Carceri is a “chaotic Art-toy” from a former Metroid Prime 4 dev, inspired by Piranesi

By mzaxazm



Carceri is a fizzy and kaleidoscopic, first-person “chaotic Art-toy” in which you explore/hallucinate an island resort that’s also a concentration camp (“carceri” is Italian for prison) for sentient computer programs. Out sometime in May, it’s the work of James Beech, who describes himself as “an on-again, off-again AAA veteran” with credits on Metroid Prime 4, Remnant: From the Ashes, and Crysis 3. The environments take hefty influence from Carceri d’invenzione, a series of prints created in the 18th century by Giovanni Battista Piranesi, whose name has become a byword for impossible spaces.
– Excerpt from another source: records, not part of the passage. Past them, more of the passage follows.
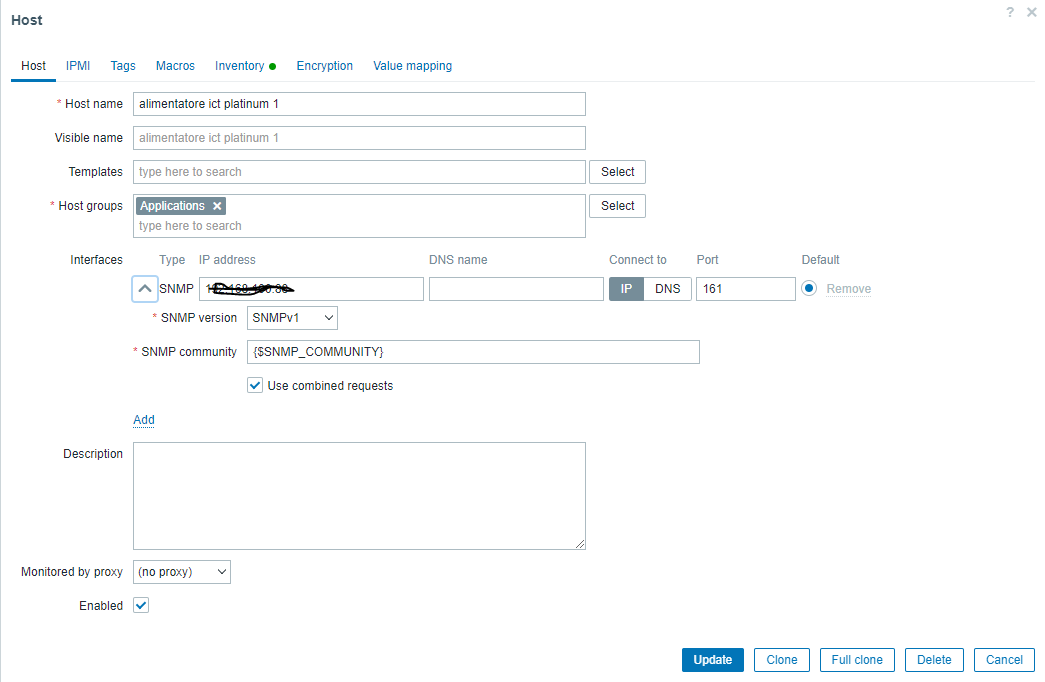
Task: Switch to the IPMI tab
Action: 78,66
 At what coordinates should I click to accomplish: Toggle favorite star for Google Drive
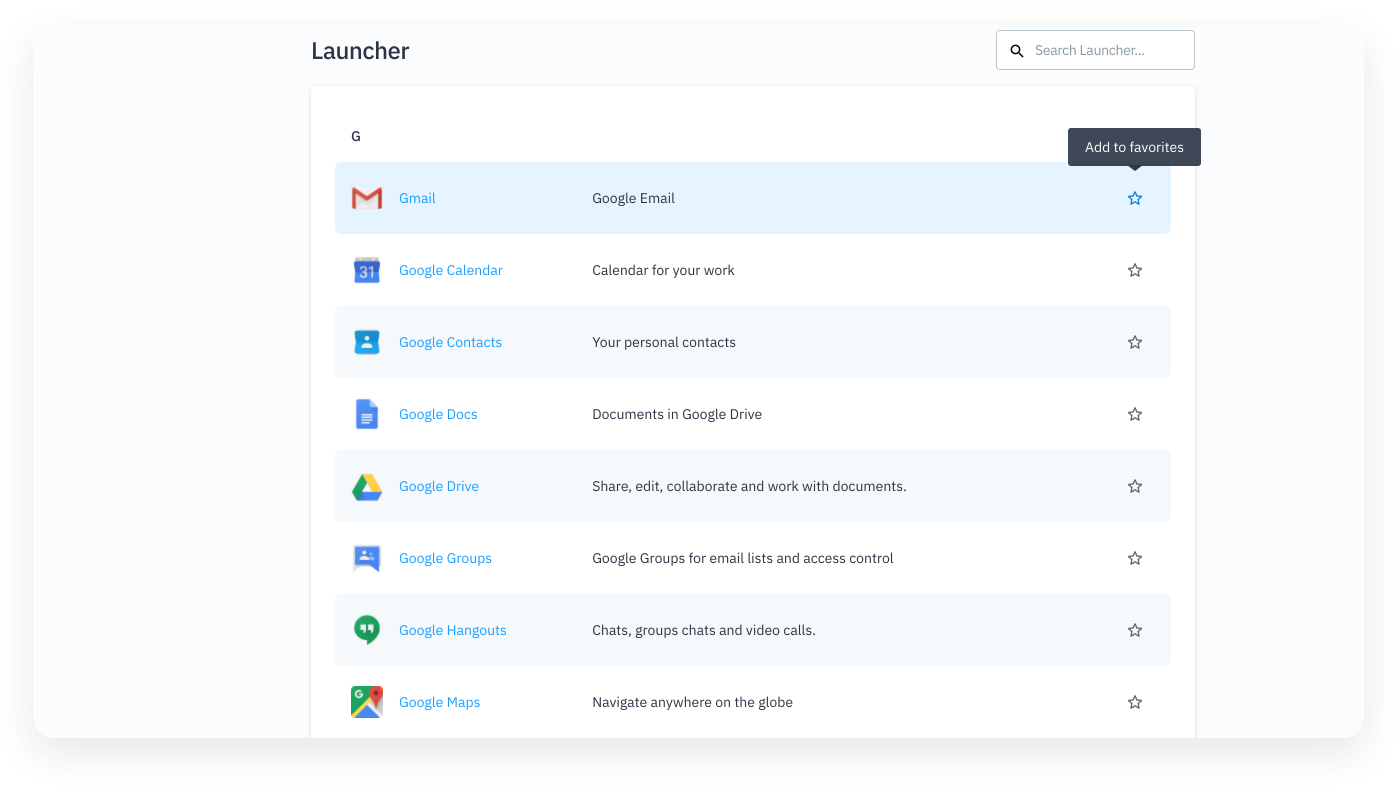1135,486
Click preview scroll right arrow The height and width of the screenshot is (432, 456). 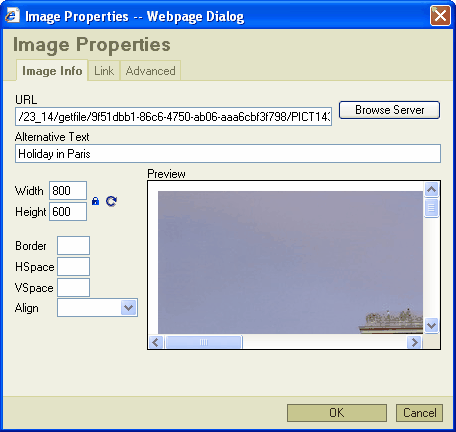(414, 342)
All-in-all, it’s not so much a new videogame as a terrible trap devised to waylay and enrapture hipster middle-aged news editors who have to write about ChatGPT now and then. But who knows, it may also appeal if you’re keen on strange worlds in which curiosity and experimentation take precedence over massacring the wildlife.

I don’t get much of a Metroid vibe from Carceri, but those hazy angular landscapes do look like they’d make decent Psychonauts levels. There’s also a bit of Umurangi Generation in there – you have a magic camera that doubles as a way of messing around with the graphics settings. Other attractions include a philosophy forum, a gallery, a rock concert, a giant open-air chess-set, and the illicit thrill of “jumping around where you don’t belong”. Here’s a trailer.

Watch on YouTube


Carceri is a follow-up of sorts to IndieCade 2016 finalist Ultraworld Exodus, but you don’t need to have played the latter to enjoy it, as Beech comments in the announcement materials. Regarding the Piranesi influence, which is sure to spawn a thousand Critical Distance op-eds, he notes that “as a Level Designer by trade, that’s exactly our job: create impossible worlds. So, to my eyes, Piranesi’s prisons are akin to the origin of Level Design.”


You can find out more on the Steam page, which includes an extended disclosure about the game’s usage of generative AI tools to create artworks inside the world, as per Valve’s recently introduced requirement that developers be more transparent on this front. The irony here is that the in-game artworks in Carceri are represented as the handiwork of in-game sentient AI characters. All in all, I score this AI disclosure Inception out of 10. It’d have been a Synecdoche, New York out of 10, but I don’t like the font in the trailer.


Carceri’s story portrays a world made by programs, for programs. While ALL the writing, music, and 3D art in this game was created by a single human being, there is an Art Gallery in-game that contains 50 images, 17 of which have been generated by AI, (that are all clearly marked as such). These are fictionally portrayed as art works created by the characters (programs) of this world.


No names of modern, living artists were used to generate these images. The prompts were words such as: Hudson River school, old masters, Delacroix, robots, abstract geometry, landscape. From there, I photo-shopped all images so that none are 100% unaltered from the generation process.


Acknowledging generative imagery’s existence is important to the world-building and meta-narrative of Carceri, so this was the fairest way I could think to include a small dose of these works, which are divisive by their very nature.

If you’re on an artgaming bender right now, there’s also Art Game, S***ty F**king Art Game, For Pretentious T**ts and Let’s Play: Let’s Play: Ancient Greek Punishment: Art Edition Edition. If you’d rather play around in a videogame gaol, errm, well – Ghost Of A Tale is a great one, I reckon.